• _INSTRUCCIONES_:
De las filas de abajo, reproduce sin ningún cambio las que van desde la que contiene "Click the green checkmark" hasta la que contiene "coord(93,131)", ambas incluidas.
------ FILAS PROPORCIONADAS
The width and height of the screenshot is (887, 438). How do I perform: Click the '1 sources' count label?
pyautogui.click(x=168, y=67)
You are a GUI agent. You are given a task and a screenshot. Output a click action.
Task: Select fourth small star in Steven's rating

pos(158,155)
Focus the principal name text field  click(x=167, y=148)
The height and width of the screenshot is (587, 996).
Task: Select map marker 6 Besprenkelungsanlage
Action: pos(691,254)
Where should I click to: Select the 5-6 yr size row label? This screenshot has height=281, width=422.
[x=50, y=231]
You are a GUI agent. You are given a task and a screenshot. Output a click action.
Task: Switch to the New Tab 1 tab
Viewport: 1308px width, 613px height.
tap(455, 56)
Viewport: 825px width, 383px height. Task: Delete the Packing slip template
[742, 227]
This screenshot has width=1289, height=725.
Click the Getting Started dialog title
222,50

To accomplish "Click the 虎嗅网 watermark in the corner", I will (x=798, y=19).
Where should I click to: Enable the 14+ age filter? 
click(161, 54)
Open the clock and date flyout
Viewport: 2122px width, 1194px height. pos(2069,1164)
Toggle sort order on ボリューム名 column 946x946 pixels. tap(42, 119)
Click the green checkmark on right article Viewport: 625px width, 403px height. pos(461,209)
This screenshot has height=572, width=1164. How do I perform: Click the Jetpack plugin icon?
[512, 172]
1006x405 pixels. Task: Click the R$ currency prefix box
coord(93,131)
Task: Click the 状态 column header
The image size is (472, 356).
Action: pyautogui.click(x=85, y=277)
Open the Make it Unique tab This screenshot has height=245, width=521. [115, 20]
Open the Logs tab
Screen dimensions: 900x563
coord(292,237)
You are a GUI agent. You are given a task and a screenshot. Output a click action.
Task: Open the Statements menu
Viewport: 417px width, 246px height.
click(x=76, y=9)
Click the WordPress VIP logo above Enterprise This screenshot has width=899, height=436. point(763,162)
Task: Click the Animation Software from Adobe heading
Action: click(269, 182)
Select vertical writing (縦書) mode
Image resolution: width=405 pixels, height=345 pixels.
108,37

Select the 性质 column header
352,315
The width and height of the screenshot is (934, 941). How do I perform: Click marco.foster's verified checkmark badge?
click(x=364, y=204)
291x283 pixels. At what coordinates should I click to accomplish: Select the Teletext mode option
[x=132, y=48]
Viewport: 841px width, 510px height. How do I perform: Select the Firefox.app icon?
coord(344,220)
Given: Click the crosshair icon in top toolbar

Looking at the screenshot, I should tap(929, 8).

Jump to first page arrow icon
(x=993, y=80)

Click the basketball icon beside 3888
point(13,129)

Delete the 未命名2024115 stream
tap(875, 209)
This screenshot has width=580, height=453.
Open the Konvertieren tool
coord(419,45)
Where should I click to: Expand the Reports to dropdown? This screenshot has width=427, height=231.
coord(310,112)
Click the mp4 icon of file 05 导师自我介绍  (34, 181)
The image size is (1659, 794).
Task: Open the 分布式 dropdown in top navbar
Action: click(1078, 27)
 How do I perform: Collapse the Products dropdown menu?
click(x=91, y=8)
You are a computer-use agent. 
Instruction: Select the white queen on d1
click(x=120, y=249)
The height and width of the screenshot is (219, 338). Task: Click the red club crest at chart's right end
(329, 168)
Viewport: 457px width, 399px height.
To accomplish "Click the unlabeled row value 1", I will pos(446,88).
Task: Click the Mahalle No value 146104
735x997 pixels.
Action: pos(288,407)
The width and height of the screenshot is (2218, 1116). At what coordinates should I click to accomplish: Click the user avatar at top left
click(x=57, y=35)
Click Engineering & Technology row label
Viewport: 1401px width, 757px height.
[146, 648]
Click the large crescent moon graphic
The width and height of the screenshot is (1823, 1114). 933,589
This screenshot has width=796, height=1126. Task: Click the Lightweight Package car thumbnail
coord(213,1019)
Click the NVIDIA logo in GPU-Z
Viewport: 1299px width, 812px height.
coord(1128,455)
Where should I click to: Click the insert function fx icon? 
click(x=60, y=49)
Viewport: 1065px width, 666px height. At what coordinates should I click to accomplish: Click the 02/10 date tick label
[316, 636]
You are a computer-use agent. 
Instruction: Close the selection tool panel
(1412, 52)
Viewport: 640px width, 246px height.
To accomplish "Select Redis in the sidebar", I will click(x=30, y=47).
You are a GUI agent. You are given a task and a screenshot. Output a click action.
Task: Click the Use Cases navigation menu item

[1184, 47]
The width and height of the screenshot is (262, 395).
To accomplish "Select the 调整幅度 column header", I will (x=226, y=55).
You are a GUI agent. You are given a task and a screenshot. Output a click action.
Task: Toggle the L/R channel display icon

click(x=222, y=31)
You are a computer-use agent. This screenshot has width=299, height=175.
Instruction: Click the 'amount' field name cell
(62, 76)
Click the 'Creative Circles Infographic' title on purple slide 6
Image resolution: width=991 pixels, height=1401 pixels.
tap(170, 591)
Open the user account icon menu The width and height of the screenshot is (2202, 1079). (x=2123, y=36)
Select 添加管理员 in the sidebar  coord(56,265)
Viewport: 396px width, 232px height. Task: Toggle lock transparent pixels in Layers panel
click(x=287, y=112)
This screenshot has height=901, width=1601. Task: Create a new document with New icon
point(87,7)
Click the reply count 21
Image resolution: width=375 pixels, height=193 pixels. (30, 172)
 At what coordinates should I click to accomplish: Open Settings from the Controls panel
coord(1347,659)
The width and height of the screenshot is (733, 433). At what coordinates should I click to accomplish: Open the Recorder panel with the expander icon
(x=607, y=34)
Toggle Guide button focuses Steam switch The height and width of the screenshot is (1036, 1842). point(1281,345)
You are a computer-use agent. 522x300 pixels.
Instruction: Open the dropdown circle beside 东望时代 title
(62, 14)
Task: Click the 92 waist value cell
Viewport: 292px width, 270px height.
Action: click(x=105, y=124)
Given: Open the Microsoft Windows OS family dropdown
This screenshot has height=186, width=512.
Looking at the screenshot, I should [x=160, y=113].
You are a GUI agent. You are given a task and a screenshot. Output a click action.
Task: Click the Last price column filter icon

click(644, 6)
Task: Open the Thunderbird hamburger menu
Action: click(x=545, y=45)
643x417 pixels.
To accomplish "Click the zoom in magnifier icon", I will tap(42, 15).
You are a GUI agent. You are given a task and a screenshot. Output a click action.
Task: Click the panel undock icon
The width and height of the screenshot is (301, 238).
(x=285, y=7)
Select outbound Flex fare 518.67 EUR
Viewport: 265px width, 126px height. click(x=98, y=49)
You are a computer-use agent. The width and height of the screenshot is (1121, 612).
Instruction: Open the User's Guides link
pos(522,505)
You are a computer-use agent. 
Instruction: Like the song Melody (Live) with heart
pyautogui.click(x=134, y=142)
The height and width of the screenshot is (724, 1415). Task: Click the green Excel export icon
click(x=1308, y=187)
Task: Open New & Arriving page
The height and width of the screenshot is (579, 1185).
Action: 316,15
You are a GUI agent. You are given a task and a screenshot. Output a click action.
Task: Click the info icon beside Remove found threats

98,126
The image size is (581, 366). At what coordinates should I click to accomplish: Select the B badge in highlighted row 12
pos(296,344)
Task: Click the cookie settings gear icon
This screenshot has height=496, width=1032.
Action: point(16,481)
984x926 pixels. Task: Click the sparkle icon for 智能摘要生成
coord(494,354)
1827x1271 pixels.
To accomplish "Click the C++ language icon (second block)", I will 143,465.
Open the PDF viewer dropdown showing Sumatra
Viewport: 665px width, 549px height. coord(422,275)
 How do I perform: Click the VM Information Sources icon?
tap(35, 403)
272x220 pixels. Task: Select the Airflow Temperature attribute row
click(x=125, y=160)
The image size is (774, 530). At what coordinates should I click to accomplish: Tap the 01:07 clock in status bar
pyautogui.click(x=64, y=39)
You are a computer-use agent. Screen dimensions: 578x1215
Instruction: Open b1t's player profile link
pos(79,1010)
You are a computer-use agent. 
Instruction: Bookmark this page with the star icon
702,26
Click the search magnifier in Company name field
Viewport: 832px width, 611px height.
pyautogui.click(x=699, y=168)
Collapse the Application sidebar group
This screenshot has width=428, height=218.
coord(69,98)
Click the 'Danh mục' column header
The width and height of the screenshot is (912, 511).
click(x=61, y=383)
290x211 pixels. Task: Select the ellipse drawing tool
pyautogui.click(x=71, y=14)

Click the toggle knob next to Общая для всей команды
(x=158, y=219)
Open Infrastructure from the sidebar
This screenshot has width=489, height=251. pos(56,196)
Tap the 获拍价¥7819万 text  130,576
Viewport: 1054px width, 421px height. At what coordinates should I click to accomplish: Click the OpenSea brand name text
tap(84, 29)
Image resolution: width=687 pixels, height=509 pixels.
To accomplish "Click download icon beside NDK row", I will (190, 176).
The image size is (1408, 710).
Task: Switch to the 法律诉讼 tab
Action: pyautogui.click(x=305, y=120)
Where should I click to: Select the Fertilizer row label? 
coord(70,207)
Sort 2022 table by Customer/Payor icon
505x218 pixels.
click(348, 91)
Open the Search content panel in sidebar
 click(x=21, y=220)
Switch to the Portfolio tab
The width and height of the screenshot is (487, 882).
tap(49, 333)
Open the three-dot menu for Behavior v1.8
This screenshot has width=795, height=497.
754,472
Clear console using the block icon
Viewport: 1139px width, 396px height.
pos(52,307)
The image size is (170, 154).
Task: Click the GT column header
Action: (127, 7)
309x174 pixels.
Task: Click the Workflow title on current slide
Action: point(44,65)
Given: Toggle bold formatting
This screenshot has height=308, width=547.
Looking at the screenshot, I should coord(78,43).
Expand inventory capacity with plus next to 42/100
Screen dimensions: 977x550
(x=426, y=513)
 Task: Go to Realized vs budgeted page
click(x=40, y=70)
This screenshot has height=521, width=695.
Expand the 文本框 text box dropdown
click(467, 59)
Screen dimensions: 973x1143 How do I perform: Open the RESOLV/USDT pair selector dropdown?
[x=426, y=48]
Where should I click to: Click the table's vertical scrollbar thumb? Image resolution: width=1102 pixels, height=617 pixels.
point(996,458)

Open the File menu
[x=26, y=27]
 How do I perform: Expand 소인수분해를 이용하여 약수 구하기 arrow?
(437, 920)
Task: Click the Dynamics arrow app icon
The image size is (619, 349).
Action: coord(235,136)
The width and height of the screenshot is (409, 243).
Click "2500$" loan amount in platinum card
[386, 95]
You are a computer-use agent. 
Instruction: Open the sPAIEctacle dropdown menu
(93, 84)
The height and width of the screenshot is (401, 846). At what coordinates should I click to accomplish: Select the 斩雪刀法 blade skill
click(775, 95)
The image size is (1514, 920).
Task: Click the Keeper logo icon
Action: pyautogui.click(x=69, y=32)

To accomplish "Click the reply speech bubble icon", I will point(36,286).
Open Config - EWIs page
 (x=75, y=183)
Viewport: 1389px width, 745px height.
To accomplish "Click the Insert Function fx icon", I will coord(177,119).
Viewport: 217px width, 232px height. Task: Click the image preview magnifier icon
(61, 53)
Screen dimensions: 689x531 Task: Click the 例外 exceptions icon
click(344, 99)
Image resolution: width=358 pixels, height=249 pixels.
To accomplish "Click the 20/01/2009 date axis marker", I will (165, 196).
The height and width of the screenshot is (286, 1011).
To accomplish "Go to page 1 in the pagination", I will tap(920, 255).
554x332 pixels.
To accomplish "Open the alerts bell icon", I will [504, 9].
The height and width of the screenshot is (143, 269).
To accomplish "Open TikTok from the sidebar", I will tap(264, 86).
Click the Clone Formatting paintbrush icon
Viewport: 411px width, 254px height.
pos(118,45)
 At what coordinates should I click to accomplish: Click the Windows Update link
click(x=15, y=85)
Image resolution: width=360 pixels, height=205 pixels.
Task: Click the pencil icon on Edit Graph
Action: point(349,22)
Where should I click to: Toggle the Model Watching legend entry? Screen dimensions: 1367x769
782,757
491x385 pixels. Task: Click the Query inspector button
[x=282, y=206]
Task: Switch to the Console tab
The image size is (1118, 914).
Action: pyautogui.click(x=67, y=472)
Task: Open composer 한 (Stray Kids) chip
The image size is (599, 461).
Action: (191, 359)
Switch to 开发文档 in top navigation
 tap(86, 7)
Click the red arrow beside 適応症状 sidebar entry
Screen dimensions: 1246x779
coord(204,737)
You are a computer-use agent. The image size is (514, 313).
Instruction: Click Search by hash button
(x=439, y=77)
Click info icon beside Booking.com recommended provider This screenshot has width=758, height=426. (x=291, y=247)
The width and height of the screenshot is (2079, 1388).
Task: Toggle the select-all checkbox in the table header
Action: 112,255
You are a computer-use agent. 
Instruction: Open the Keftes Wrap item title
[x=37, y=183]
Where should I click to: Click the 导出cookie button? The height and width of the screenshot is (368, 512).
------------
• _RESPUESTA ESCRITA_:
Click the green checkmark on right article Viewport: 625px width, 403px height. pos(461,209)
This screenshot has height=572, width=1164. How do I perform: Click the Jetpack plugin icon?
[512, 172]
1006x405 pixels. Task: Click the R$ currency prefix box
coord(93,131)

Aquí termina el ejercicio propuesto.